Hello nebula users, I'm trying to update k8s nebul...
# nebula
r
Hello nebula users, I'm trying to update k8s nebula from 3.4.0 -> 3.6.0, nebula-operator is updating fine. Storaged and metad are also updated, the problem is with graphd, which is in CrashLoopBackOff state, but unfortunately kubectl get logs does not return any relevant info. Have you encountered a similar problem? Thank you
j
Have you updated the CRDs as well?
Also If you can ssh into it before it crashes, there is a logs folder that may help. But may be difficult to do.
r
Thank you for reply. Yes CRDs are updated too to latest available. Pod is ready for half second so its very challenging exec in to pod and see logs :)
w
Now the logging was not properly handled in a stdout/stderr way to enable kubectl get logs, any chance you could inspect the crashing graphd pod to know its log pvc and create a temp pod attached to it?
r
Thanks for manual I will try it. I tried to exec in to metad pods (which are running) and I found this type of error:
75 ThriftClientManager-inl.h:70] Failed to resolve address for 'nebula-cluster-metad-2.nebula-cluster-metad-headless.nebula.svc.cluster.local': Name or service not known (error=-2): Unknown error -2
, but when a ping domain name from pod its working. Even if I have set
kubernetesClusterDomain: "cluster.local"
in nebula-operator.
w
All meta are sufferring from this? or ? how is metad2 going from its log?
r
Yes all metad pods have same error, but with different pod address. Log from metad2:
75 ThriftClientManager-inl.h:70] Failed to resolve address for 'nebula-cluster-metad-0.nebula-cluster-metad-headless.nebula.svc.cluster.local': Name or service not known (error=-2): Unknown error -2
I have enabled logging from graphd, and I recieved:
GraphDaemon.cpp:110] host not found:nebula-cluster-graphd-2.nebula-cluster-graphd-headless.nebula.svc.cluster.local
w
could you please check those headless services PublishNotReadyAddresses true or false? strange, they should be set true by the operator but now from this situation it looks like false
r
All headless svc have PublishNotReadyAddresses true
👀 1
w
are metad crashing, please? If yes what are logs of metad other than services fqdn not reachable?
r
Metad are in running state (in logs are info about "failed to resolve address..." but it appered once after nebula redeploy, but now this error is not shown anymore).
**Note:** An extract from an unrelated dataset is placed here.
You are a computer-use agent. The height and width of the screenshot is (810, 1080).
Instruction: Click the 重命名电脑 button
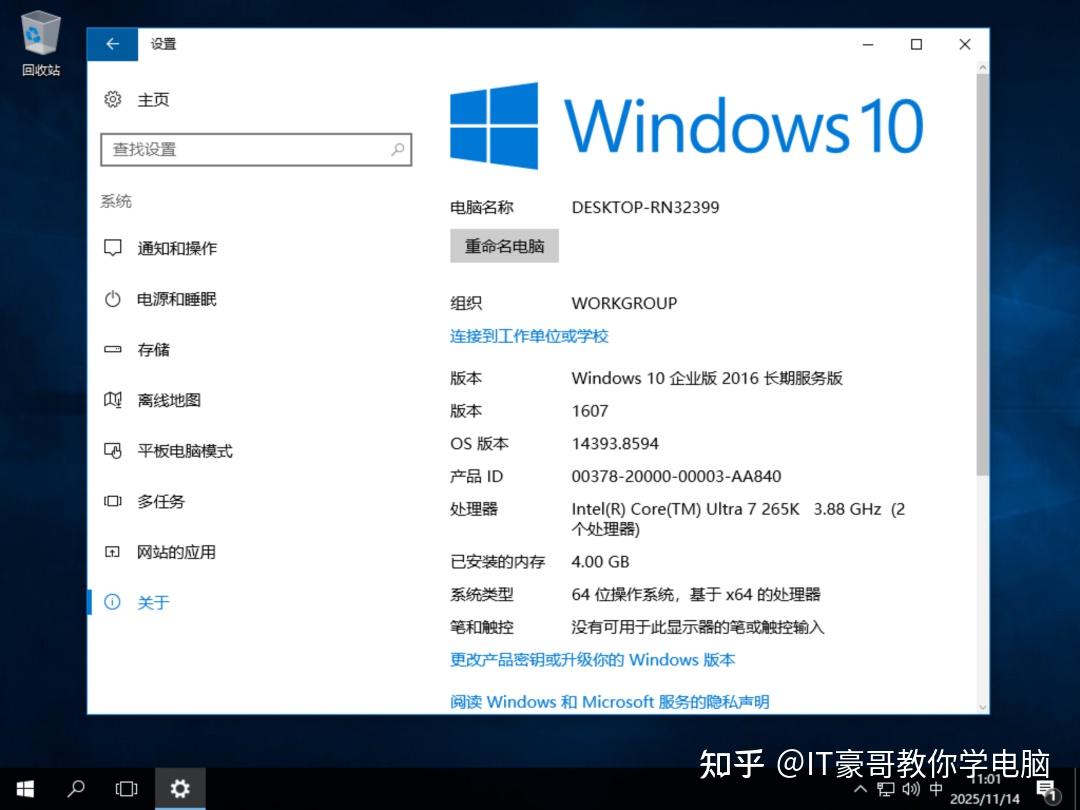504,245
We solved it with delete nebula-graphd statefulSet, after recreate graphd pods start without error.
❤️ 1
j
Ah yeah I completely forgot about this. I too encountered this same issue before. It’s because during the upgrade from 3.4->3.6 the fqdn was changed, but it was not updated in the statefulset (because it’s immutable iirc). So the solution is to delete the SS then it will be re-recreated properly.
❤️ 1
w
Oh, sorry for this, this should be highlighted in docs/ or fixed in the operator. Thanks @Róbert Kuzma @Jeremy Simpson
❤️ 1